Ambassador of Indonesia to Pakistan
- In office 14 September 2020 – 30 November 2023
- President: Joko Widodo
- Preceded by: Iwan Suyudhie Amri
- Succeeded by: Chandra Warsenanto Sukotjo

Personal details
- Born: September 11, 1965 (age 60)
- Spouse: Irina Eka Mauliyanti
- Education: University of Indonesia American University

= Adam Mulawarman Tugio =

Indonesian diplomat (born 1965)

Adam Mulawarman Tugio (born 11 September 1965) is an Indonesian diplomat who is currently serving as ambassador to Vietnam since 2025. He previously served as ambassador to Pakistan from 2020 to 2023 and advisor (expert staff) to the foreign minister from 2023 until 2026.

== Early life and education ==
Adam was born on 11 September 1965. He completed his law studies at the University of Indonesia in 1990 and received his master's degree on the same subject from the American University in 1996.

== Career ==
Adam's diplomatic career began upon completing his junior diplomatic training in 1991 as a staff in the directorate of Northern American affairs. He was then assigned to the political section at Indonesia's consulate in West Berlin with the rank of third secretary. He returned to the foreign ministry as chief of maritime law and delimitation within the Directorate of International Treaties, before returning for an overseas stint at the political affairs desk at the permanent mission of Indonesia to the United Nations with the rank of counsellor. During this period, he completed his mid-career diplomatic training in 2002, and senior diplomatic training in 2007.
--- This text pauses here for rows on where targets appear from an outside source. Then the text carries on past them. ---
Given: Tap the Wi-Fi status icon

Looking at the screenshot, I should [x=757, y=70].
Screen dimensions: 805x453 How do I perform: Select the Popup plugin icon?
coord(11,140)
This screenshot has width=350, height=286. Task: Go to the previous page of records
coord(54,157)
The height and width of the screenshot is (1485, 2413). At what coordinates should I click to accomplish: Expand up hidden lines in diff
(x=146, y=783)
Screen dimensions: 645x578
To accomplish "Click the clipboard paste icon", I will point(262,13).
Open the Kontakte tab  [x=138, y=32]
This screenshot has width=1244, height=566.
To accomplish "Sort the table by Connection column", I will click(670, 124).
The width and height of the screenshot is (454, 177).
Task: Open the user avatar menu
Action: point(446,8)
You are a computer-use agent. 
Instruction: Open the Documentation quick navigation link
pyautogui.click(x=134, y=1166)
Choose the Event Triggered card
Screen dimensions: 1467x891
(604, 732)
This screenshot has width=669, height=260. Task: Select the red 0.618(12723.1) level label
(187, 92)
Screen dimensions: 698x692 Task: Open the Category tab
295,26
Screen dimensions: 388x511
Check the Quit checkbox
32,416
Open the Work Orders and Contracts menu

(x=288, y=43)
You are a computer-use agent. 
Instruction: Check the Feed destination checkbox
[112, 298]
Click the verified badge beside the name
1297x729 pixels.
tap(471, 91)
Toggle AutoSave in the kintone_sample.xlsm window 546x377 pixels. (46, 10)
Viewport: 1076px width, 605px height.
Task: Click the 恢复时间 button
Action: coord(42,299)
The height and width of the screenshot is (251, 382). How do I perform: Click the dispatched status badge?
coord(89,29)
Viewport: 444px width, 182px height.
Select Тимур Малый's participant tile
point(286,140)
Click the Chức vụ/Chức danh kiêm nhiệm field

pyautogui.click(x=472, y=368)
Upon service in New York, Adam returned to the Directorate of International Treaties, before serving again in the United States as coordinator for public affairs at the embassy in Washington, D.C. with the rank of counsellor. He was then assigned to the foreign ministry's secretariat general as chief of general affairs from 2014 to 2016. On 13 May 2016, he became foreign ministry's director of North and Central America. He was re-installed as the director for the 1st American region on 3 January 2017 following reorganization within the foreign ministry. He served for a few month and was sent to the embassy in London as deputy chief of mission and head of chancellery.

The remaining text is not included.